Hematite (Fe2O3) is a promising photoanode for photoelectrochemical (PEC) water splitting, yet its performance is hindered by low electrical conductivity and charge recombination. Phosphorus (P) doping into hematite has been highlighted for its potential to enhance conductivity and minimize recombination by preventing electron trapping through P5+ states. Despite the interest in P doping to improve hematite photoanodes, establishing an effective P-doping synthesis remains challenging, often resulting in suboptimal PEC outcomes. In this study, we identify that unintentional tin (Sn) diffusion from the fluorine-doped tin oxide (FTO) substrate significantly impacts P-doped Fe2O3 performance. Addressing the detrimental interaction between unintentional Sn4+ and intentional P5+ dopants, we introduce titanium (Ti) as a guest dopant to mitigate dopant repulsion.
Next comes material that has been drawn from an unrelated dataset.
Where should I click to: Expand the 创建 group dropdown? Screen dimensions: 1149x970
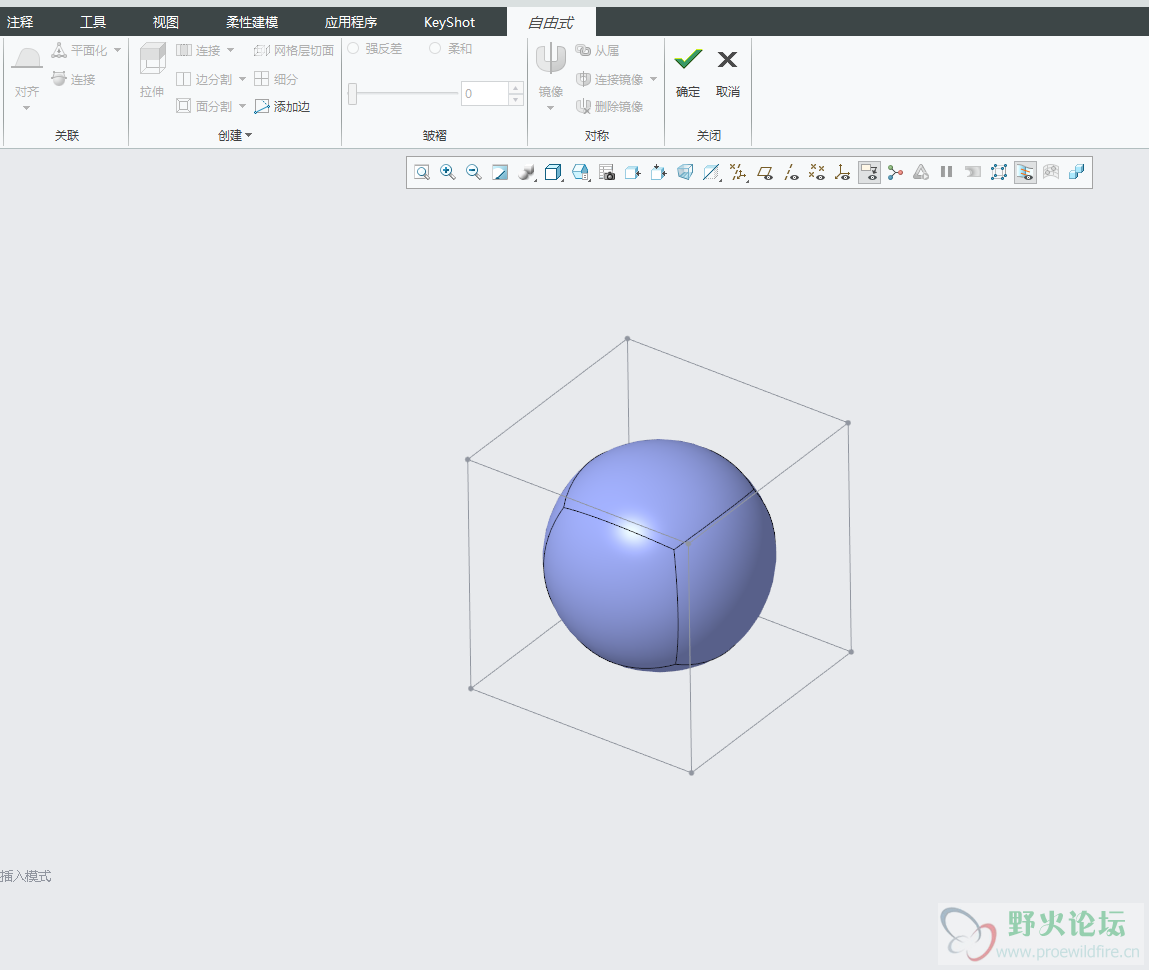(x=236, y=136)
The resulting P:Sn:Ti-Fe2O3 exhibits a 4-fold increase in photocurrent density to 3.44 mA cm(-2) at 1.23 V-RHE, marking a significant advancement in P-doped hematite research. With a NiFeOx cocatalyst, the NiFeOx/P:Sn:Ti-Fe2O3 photoanode further reaches a peak photocurrent density of 4.30 mA cm(-2) at 1.23 V-RHE. Our findings, both experimental and computational, demonstrate that overcoming negative dopant interactions is crucial for enhancing PEC performance and ensuring the photoanode's thermodynamic stability.